Recuerdo que, durante algunos años, antes de las fiestas navideñas, me quedaba trabajando hasta tarde en una oficina del centro de la ciudad. Cuando terminaba, ya había anochecido, todos los negocios estaban cerrados, el gentío había desaparecido, y salía encontrándome con una plaza céntrica totalmente vacía. Sólo se veían uno o dos ejecutivos llevando a casa los paquetes de sus compras hechas a último momento, caminando apresurados en el frío.

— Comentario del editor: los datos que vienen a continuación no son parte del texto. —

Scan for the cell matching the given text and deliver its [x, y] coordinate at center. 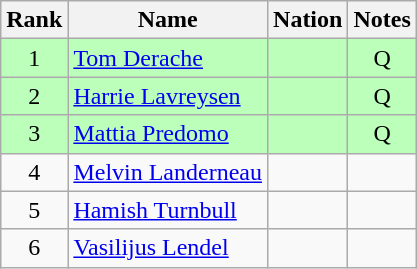
1 [34, 58]
3 [34, 134]
Vasilijus Lendel [168, 248]
Name [168, 20]
Notes [382, 20]
Nation [308, 20]
2 [34, 96]
4 [34, 172]
5 [34, 210]
Tom Derache [168, 58]
Rank [34, 20]
Melvin Landerneau [168, 172]
Mattia Predomo [168, 134]
6 [34, 248]
Harrie Lavreysen [168, 96]
Hamish Turnbull [168, 210]
Return the [X, Y] coordinate for the center point of the cell that contains the specified text.  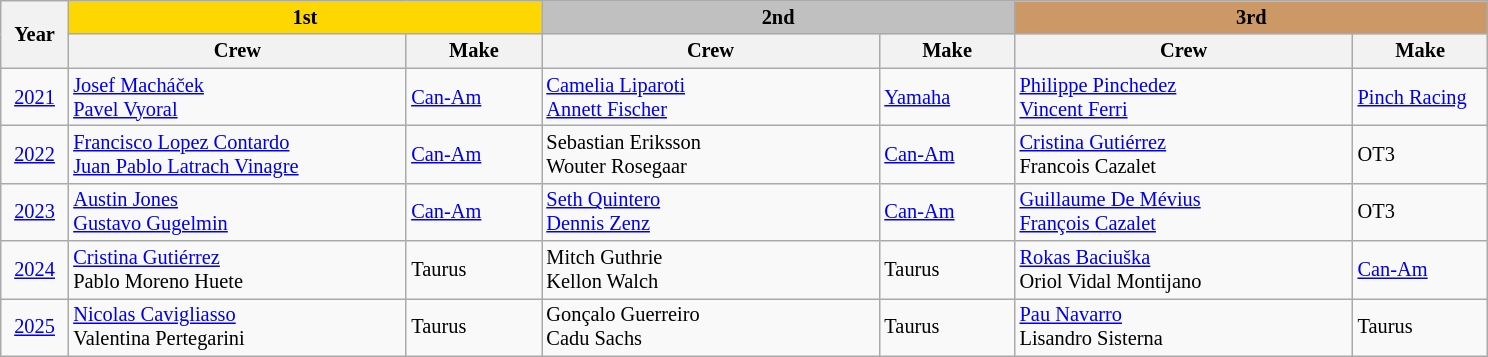
Philippe Pinchedez Vincent Ferri [1184, 97]
Austin Jones Gustavo Gugelmin [237, 212]
2024 [35, 270]
2025 [35, 327]
Mitch Guthrie Kellon Walch [711, 270]
Pinch Racing [1420, 97]
Gonçalo Guerreiro Cadu Sachs [711, 327]
2nd [778, 17]
2023 [35, 212]
Yamaha [946, 97]
Pau Navarro Lisandro Sisterna [1184, 327]
Francisco Lopez Contardo Juan Pablo Latrach Vinagre [237, 154]
Guillaume De Mévius François Cazalet [1184, 212]
Cristina Gutiérrez Francois Cazalet [1184, 154]
Rokas Baciuška Oriol Vidal Montijano [1184, 270]
2022 [35, 154]
Nicolas Cavigliasso Valentina Pertegarini [237, 327]
3rd [1252, 17]
Camelia Liparoti Annett Fischer [711, 97]
2021 [35, 97]
Josef Macháček Pavel Vyoral [237, 97]
Sebastian Eriksson Wouter Rosegaar [711, 154]
Seth Quintero Dennis Zenz [711, 212]
Cristina Gutiérrez Pablo Moreno Huete [237, 270]
Year [35, 34]
1st [304, 17]
Provide the [X, Y] coordinate of the cell's center where the given text is located.  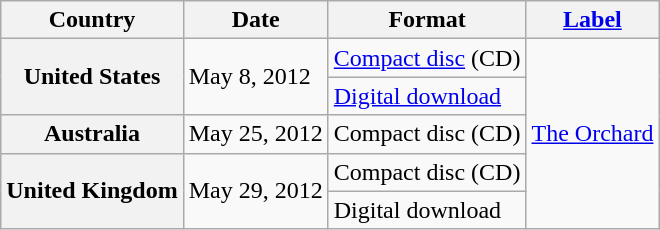
May 29, 2012 [256, 191]
United Kingdom [92, 191]
United States [92, 77]
The Orchard [592, 134]
Format [427, 20]
Date [256, 20]
Label [592, 20]
Australia [92, 134]
May 25, 2012 [256, 134]
May 8, 2012 [256, 77]
Country [92, 20]
Determine the [X, Y] coordinate at the center of the cell enclosing the given text.  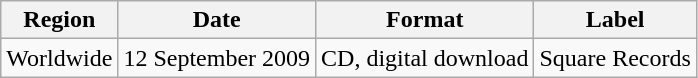
Region [60, 20]
Label [615, 20]
Worldwide [60, 58]
Date [217, 20]
Square Records [615, 58]
CD, digital download [425, 58]
Format [425, 20]
12 September 2009 [217, 58]
Search for the cell housing the specified text and yield its (X, Y) center coordinate. 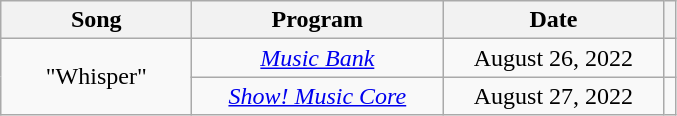
August 27, 2022 (554, 96)
Program (318, 20)
August 26, 2022 (554, 58)
Song (96, 20)
Music Bank (318, 58)
Show! Music Core (318, 96)
Date (554, 20)
"Whisper" (96, 77)
Find where the given text appears and provide that cell's center as (X, Y) coordinate. 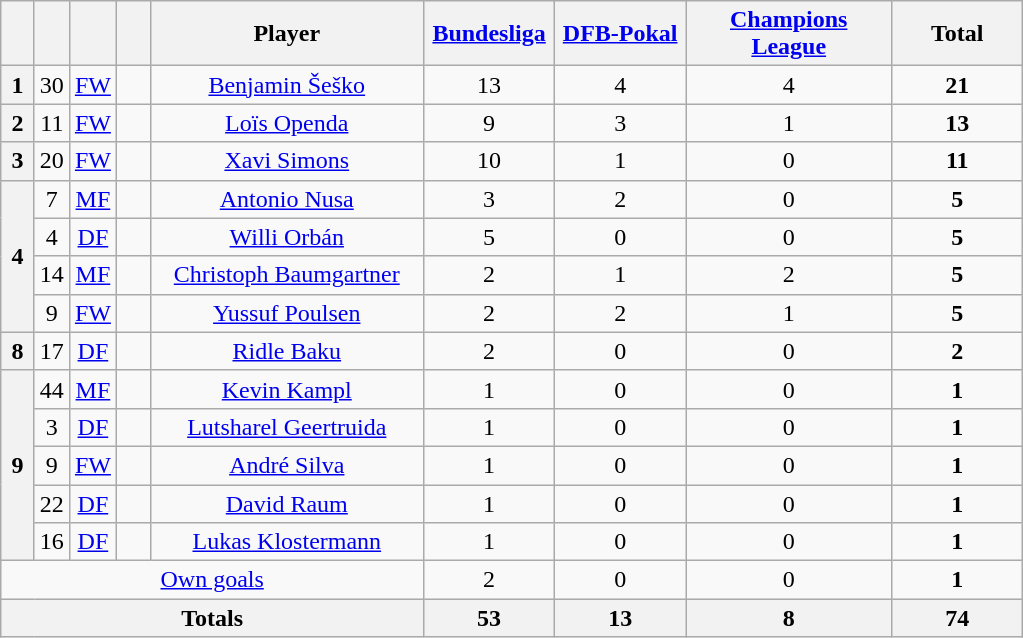
44 (52, 389)
Player (287, 34)
Own goals (212, 580)
Loïs Openda (287, 123)
Totals (212, 618)
20 (52, 161)
10 (490, 161)
David Raum (287, 503)
Lutsharel Geertruida (287, 427)
74 (958, 618)
Christoph Baumgartner (287, 275)
17 (52, 351)
Ridle Baku (287, 351)
53 (490, 618)
Willi Orbán (287, 237)
30 (52, 85)
14 (52, 275)
Yussuf Poulsen (287, 313)
7 (52, 199)
Bundesliga (490, 34)
Kevin Kampl (287, 389)
16 (52, 542)
Lukas Klostermann (287, 542)
André Silva (287, 465)
Total (958, 34)
21 (958, 85)
Benjamin Šeško (287, 85)
22 (52, 503)
Champions League (789, 34)
Xavi Simons (287, 161)
DFB-Pokal (620, 34)
Antonio Nusa (287, 199)
Identify which cell holds the provided text, then report its [X, Y] central coordinate. 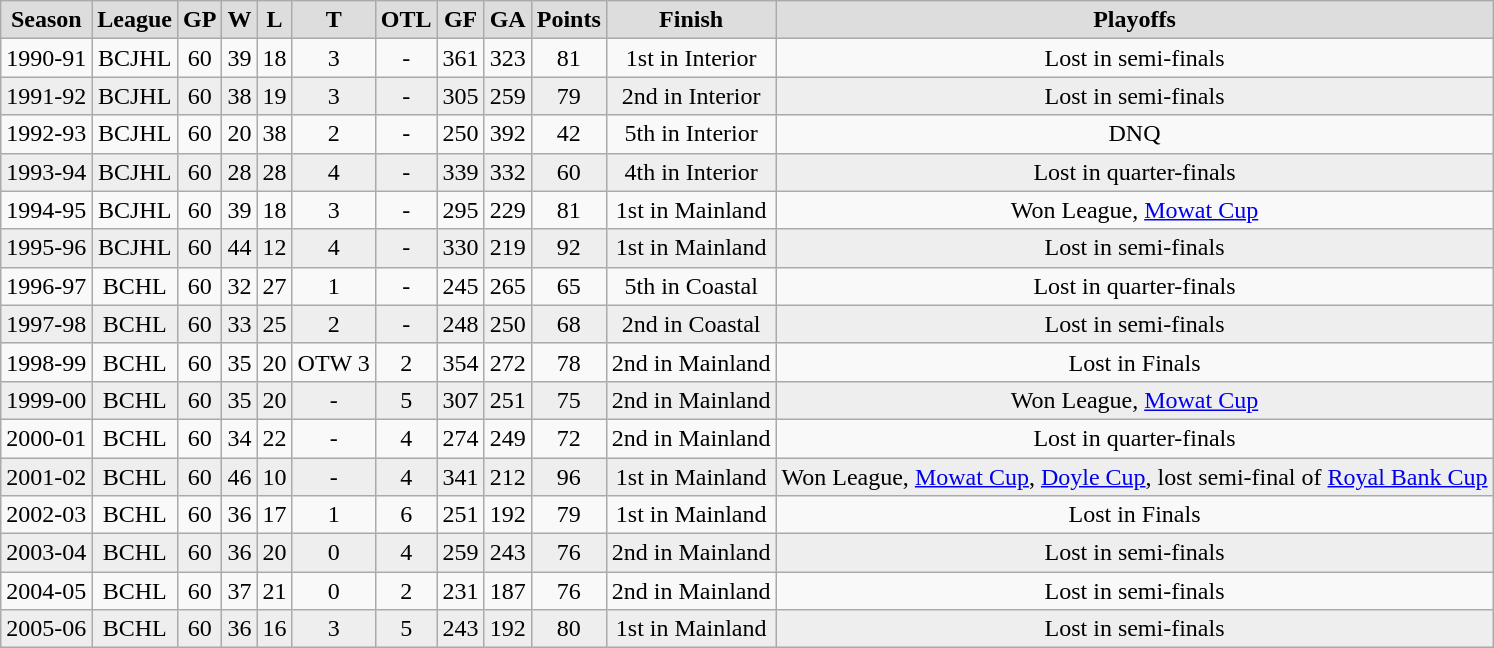
1st in Interior [691, 58]
W [240, 20]
248 [460, 324]
354 [460, 362]
GA [508, 20]
16 [274, 629]
Won League, Mowat Cup, Doyle Cup, lost semi-final of Royal Bank Cup [1134, 477]
T [334, 20]
DNQ [1134, 134]
25 [274, 324]
1993-94 [46, 172]
5th in Interior [691, 134]
330 [460, 248]
96 [568, 477]
72 [568, 438]
2nd in Interior [691, 96]
44 [240, 248]
2005-06 [46, 629]
37 [240, 591]
2003-04 [46, 553]
42 [568, 134]
12 [274, 248]
21 [274, 591]
1994-95 [46, 210]
231 [460, 591]
33 [240, 324]
92 [568, 248]
219 [508, 248]
1996-97 [46, 286]
1998-99 [46, 362]
245 [460, 286]
361 [460, 58]
OTW 3 [334, 362]
10 [274, 477]
1997-98 [46, 324]
L [274, 20]
392 [508, 134]
332 [508, 172]
OTL [406, 20]
19 [274, 96]
212 [508, 477]
Season [46, 20]
78 [568, 362]
339 [460, 172]
249 [508, 438]
GP [200, 20]
1995-96 [46, 248]
305 [460, 96]
341 [460, 477]
2001-02 [46, 477]
187 [508, 591]
274 [460, 438]
1999-00 [46, 400]
307 [460, 400]
75 [568, 400]
68 [568, 324]
323 [508, 58]
65 [568, 286]
265 [508, 286]
80 [568, 629]
Points [568, 20]
32 [240, 286]
1990-91 [46, 58]
5th in Coastal [691, 286]
Finish [691, 20]
1991-92 [46, 96]
2002-03 [46, 515]
2nd in Coastal [691, 324]
4th in Interior [691, 172]
34 [240, 438]
229 [508, 210]
17 [274, 515]
46 [240, 477]
2004-05 [46, 591]
6 [406, 515]
League [135, 20]
Playoffs [1134, 20]
GF [460, 20]
295 [460, 210]
27 [274, 286]
2000-01 [46, 438]
1992-93 [46, 134]
272 [508, 362]
22 [274, 438]
Provide the (X, Y) coordinate of the cell's center where the given text is located.  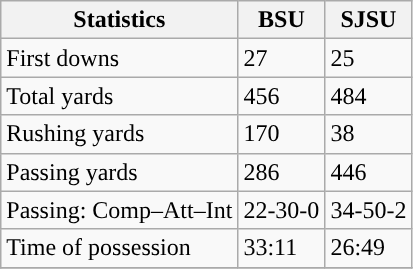
38 (368, 134)
Time of possession (120, 248)
25 (368, 58)
SJSU (368, 20)
Statistics (120, 20)
Total yards (120, 96)
484 (368, 96)
BSU (282, 20)
Rushing yards (120, 134)
Passing yards (120, 172)
Passing: Comp–Att–Int (120, 210)
286 (282, 172)
First downs (120, 58)
456 (282, 96)
170 (282, 134)
27 (282, 58)
34-50-2 (368, 210)
33:11 (282, 248)
26:49 (368, 248)
22-30-0 (282, 210)
446 (368, 172)
Scan for the cell matching the given text and deliver its (x, y) coordinate at center. 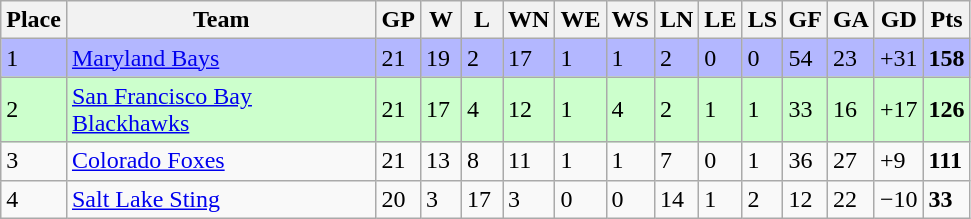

Sin gente a su alrededor, las decoraciones de los faroles y los árboles iluminados ya no parecían tan alegres, sino más bien sombríos. Y uno no podía evitar pensar que no había mucho en esos enormes edificios vacíos, que pudiera satisfacer el espíritu de sus diarios ocupantes. Las transacciones comerciales, el fugaz prestigio y el sueldo elevado, tampoco podrían satisfacerlo. Caminando en la oscuridad, sentía claramente que todos necesitábamos buscar en otro lugar para encontrar el corazón y el alma de nuestra vida.
Hoy en día, los arreglos festivos ofrecen una especie de cálido y temporario respiro a ese yermo. Pero es interesante notar que es la historia original y sencilla de la Navidad la que continúa brindando la promesa práctica más grande para elevar los corazones de todos.